De hecho, “el barco de pasajeros más grande del mundo” parte todas las semanas desde la ciudad de Fort Lauderdale, en Florida, porque dicho puerto se acondicionó para sus dimensiones. Y no puede hacerlo desde el cercano Miami -un clásico de los cruceros – porque no había posibilidades de adecuar sus instalaciones al Oasis. De nuevo: aunque parezca increíble, es así de cierto.

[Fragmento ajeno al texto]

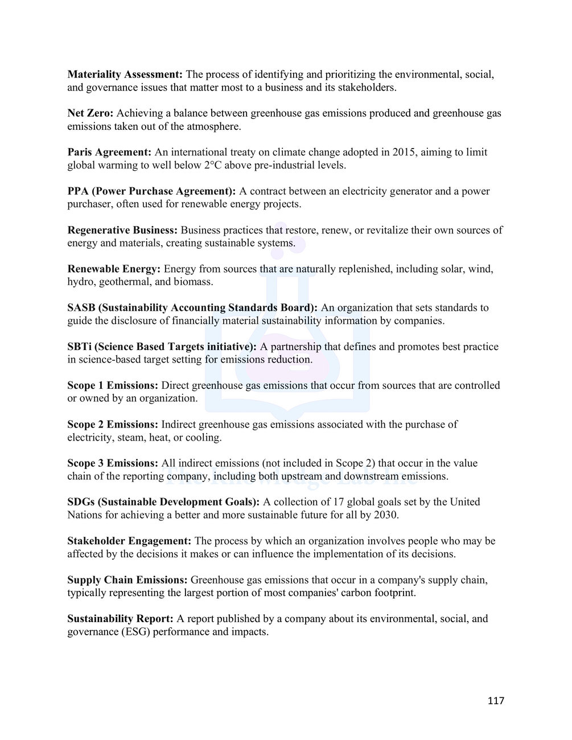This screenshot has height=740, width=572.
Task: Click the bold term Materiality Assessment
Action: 125,75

En Royal Caribbean, la empresa creadora de este rey de los mares, explican que no se sólo se trata del calado o del tamaño de las rampas. Se trata también de la infraestructura para el abordaje y el descenso (y los trámites aduaneros de muchos de ellos) de más de 5.000 personas en el espacio de unas pocas horas. Porque la cantidad de pasajeros que puede transportar es de 5.400 personas. Lo cual, de a poco, nos va introduciendo en los números que describen a esta nave, una cumbre de la creatividad humana.


Casi 4 cuadras de largo

Para empezar, el Oasis tiene 390 metros de largo y 70 de ancho, y pesa 225.000 toneladas. Con ese sustento, puede albergar hasta 5.400 pasajeros en sus 2.700 camarotes, a quienes se suman los 2.165 miembros del personal. Que van desde el capitán hasta los electricistas, pasando por una ecléctica conjunción de limpiadores, mozos, cocineros, actores, instructores de natación, baby-sitters y profesionales de todo lo imaginable que mantienen a una ciudad flotante. Es decir que con plena ocupación, puede transportar a 7.565 seres humanos, entre felices visitantes y miembros de su tripulación.

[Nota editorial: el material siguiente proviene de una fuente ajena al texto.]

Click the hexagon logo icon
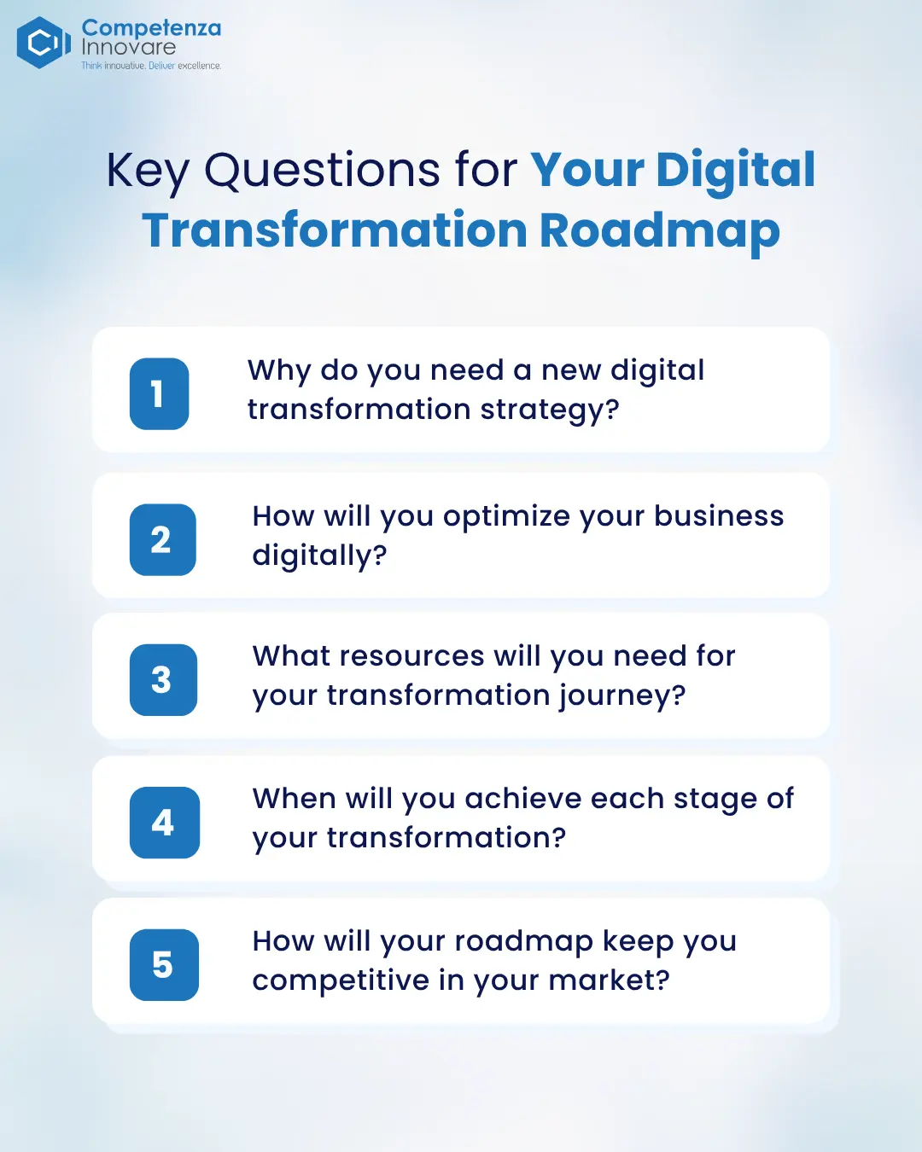pos(44,43)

Debo confesar que antes de conocerlo temía encontrarme con aglomeraciones de gente por todas partes. Pero la distribución de los espacios despejó rápidamente esas dudas.

El Oasis cuenta con 16 pisos, a los cuales se accede por 24 ascensores. Y tiene 7 grandes áreas de circulación con 25 zonas de servicio de comidas, que en cualquiera de las 24 horas del día permiten acceder a todos los alimentos posibles. En resumen: hay espacio y comida para todos los presentes, aunque sean millares.

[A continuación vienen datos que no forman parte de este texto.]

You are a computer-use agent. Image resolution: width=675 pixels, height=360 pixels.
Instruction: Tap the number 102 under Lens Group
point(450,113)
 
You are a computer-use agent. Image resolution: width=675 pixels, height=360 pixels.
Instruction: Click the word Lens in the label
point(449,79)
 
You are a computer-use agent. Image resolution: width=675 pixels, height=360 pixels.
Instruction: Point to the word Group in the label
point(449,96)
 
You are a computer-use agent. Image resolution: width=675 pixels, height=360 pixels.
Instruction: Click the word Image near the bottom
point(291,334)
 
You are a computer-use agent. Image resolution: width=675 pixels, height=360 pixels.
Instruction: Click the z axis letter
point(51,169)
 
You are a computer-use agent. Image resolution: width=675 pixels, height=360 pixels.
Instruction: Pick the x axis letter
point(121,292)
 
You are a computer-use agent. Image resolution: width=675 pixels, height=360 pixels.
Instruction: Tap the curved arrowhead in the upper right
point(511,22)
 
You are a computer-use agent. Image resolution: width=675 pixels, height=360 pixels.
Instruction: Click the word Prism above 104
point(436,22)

Algunas áreas de circulación son inéditas en la historia de la navegación. Por ejemplo el “Central Park”, un paseo en el piso 8 que es el único “living park” existente en alta mar. Posee 12.175 plantas y 56 árboles… verdaderos. Está rodeado de restaurantes (algunos “high class”, en los que se paga un servicio diferencial) y comercios. Y se puede pasear por él mientras se escucha un sonido ambiente de pájaros, o sentarse en un banco a disfrutar como si se estuviera en cualquier parque o plaza del mundo. Eso, en medio de un barco.


Como en un shopping

El Central Park no es menos asombroso que el “Royal Promenade”, en el piso 5, donde parece que se estuviera en un shopping de cualquier lugar del mundo. Allí hay comercios, pubs, pizzerías “New York style”, exhibiciones de autos antiguos, una galería de arte y, por si hiciera falta algo más impactante, hasta un bar flotante que se desplaza entre los pisos 5 y 7.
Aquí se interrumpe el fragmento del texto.